By attempting to isolate and contain the threat, Colonial Pipeline was also forced to put a halt to pipeline operations, a scenario that quickly led to the service disruption and fuel shortage we are seeing today.

In the following lines, we will explore the Colonial Pipeline hack, addressing what we know so far and what we can expect in the upcoming days.

The Hit

Two days after the initial announcement by Colonial Pipeline, company officials confirmed that the cyberattack conducted on the company involved ransomware. 

This type of malware is used to encrypt data and keep users from fully accessing and controlling their devices.
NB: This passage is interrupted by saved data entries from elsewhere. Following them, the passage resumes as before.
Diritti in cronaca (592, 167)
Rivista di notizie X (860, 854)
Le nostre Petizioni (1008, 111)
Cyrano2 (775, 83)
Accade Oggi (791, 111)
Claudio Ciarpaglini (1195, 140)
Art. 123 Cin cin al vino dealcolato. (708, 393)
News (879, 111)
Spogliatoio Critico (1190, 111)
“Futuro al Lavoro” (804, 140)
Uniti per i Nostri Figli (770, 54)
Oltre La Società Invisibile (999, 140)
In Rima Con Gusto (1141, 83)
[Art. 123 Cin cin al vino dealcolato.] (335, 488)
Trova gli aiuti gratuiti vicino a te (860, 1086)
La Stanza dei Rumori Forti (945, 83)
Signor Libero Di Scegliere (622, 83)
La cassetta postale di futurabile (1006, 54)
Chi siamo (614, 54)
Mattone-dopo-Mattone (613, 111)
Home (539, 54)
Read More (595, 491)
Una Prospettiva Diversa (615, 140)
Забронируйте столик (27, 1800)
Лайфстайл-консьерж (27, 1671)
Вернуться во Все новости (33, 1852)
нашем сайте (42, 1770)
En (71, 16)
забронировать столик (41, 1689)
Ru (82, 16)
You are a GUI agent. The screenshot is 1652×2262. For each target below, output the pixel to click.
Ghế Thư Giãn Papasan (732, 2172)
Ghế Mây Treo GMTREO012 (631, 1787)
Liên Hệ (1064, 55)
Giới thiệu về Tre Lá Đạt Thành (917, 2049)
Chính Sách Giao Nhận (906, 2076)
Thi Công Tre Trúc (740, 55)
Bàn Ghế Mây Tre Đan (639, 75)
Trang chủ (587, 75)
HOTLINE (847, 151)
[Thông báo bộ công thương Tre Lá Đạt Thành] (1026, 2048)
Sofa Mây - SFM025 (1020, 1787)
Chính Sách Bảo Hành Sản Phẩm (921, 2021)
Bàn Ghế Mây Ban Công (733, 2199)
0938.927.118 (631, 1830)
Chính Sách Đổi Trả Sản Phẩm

The goal is to extort victims, getting a ransom in return for unlocking their systems back to normal and granting control over their data once again.

The official statement from Colonial Pipeline made very clear that the company was not going to pay the ransom demanded by the cybercriminals. However, anonymous individuals who were familiar with the situation leaked to the media that the company, in fact, paid almost US$5 million to the hackers within hours after the attack was confirmed, contradicting the message sent to the public.

According to the same sources, US government officials were fully aware of the developments and knew about the payment. The ransom was paid in a highly obscure cryptocurrency that will be hard to trace.

DarkSide’s Apology

According to the FBI’s findings on the hack, the criminals responsible for the attack are linked to the cybercrime group DarkSide, which is known for its extortion and blackmailing operations online.

Officials were swift to clarify that while the DarkSide operatives are most likely located in Russia and other Eastern European countries, they are not backed by the Russian government. 

Curiously enough, a few days after the attack and while the situation developed for the citizens who found it increasingly difficult to find gas, DarkSide posted on its website that “our goal is to make money and not creating problems for society.” 

The cybercriminal group went on apologizing for the attack, emphasizing their mission to financially profiting from private companies but never by carrying out attacks that may lead to grave consequences to the public society (think of attacking hospitals).

Colonial’s Operations and DarkSide’s End

As we write this, Colonial Pipeline is restarting its supply operations. The company transports 2.5 million barrels of refined product a day, products that include gasoline, diesel, and jet fuel, being responsible for over 45 percent of the east coast fuel supply.

But more shocking, DarkSide announced that it was disbanding as a result of a coordinated attack against the group. According to the announcement, which US officials are still questioning as legitimate or not, “servers were seized, the money of advertisers and founders was transferred to an unknown account.” 

Part of the disbanding process includes releasing the decryption tools that would allow victims to regain access to their system and data, even if they didn’t pay the ransom.